# Tanks



## aykalam (Apr 12, 2010)

I'm hearing reports of army tanks in Maadi (Ennahda street). I guess in readiness for tomorrow. I have seen a lot of police patrols -yes really- around New Cairo over the last week or so.

Have you noticed any increase in security forces where you are?


----------



## MaidenScotland (Jun 6, 2009)

I heard tonight .... military and police do not get the vote.. we phoned an Egyptian who told us this is correct and that Sadat brought the ruling in,


----------



## MaidenScotland (Jun 6, 2009)

No increase where I am however I never go into Zamalek without seeing turck loads of police parked in Brazil St near the garage,


----------



## aykalam (Apr 12, 2010)

MaidenScotland said:


> I heard tonight .... military and police do not get the vote.. we phoned an Egyptian who told us this is correct and that Sadat brought the ruling in,


yes, that's correct.
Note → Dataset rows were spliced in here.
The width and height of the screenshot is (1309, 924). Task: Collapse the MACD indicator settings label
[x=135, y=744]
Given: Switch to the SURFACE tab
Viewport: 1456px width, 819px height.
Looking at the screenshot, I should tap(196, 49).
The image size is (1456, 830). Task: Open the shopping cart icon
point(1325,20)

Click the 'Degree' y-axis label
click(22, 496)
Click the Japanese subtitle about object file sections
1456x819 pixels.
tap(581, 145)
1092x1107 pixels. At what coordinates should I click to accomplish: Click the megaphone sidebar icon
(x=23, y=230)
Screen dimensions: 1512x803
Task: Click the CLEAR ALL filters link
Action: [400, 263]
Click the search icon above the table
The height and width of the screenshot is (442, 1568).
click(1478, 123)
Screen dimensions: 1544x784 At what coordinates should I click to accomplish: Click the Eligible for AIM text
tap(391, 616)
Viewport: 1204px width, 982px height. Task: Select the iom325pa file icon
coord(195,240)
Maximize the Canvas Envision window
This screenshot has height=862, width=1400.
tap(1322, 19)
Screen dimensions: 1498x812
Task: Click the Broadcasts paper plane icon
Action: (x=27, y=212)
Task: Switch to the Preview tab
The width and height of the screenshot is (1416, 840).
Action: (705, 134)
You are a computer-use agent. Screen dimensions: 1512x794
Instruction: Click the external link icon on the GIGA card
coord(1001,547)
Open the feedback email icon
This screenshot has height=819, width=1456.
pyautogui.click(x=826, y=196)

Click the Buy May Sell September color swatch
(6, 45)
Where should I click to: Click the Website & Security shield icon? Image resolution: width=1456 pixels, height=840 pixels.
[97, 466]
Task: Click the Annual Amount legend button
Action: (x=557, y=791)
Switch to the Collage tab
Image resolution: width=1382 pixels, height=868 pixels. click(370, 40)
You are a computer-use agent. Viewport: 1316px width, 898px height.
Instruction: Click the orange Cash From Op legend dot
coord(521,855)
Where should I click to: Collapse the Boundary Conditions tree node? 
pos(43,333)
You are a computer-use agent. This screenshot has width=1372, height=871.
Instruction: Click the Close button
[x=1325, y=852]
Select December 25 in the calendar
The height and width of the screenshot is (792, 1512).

However, I don't think the rule stops them from campaigning for their favourite candidate


----------



## aykalam (Apr 12, 2010)

APCs and trucks have been stationed in Rehab since January 2011, no change there.


----------



## MaidenScotland (Jun 6, 2009)

aykalam said:


> yes, that's correct. However, I don't think the rule stops them from campaigning for their favourite candidate





you have got to admit the past blighters certainly covered their backs,


----------



## canuck2010 (Jan 13, 2010)

They're for directing traffic....


----------



## aykalam (Apr 12, 2010)

canuck2010 said:


> They're for directing traffic....


they need tanks to direct traffic? :confused2: whatever happened to the traffic police?


----------



## Whitedesert (Oct 9, 2011)

By directing traffic you mean the guys who stands on the Autostrad in the morning waving us on with "little" hand movements irrespective of the fact that we are stuck and not moving, because trucks are blocking the road waiting for diesel at the petrol stations? I will include that into my book about Egypt. The POWER OF THE WAVING HAND!!:confused2:


----------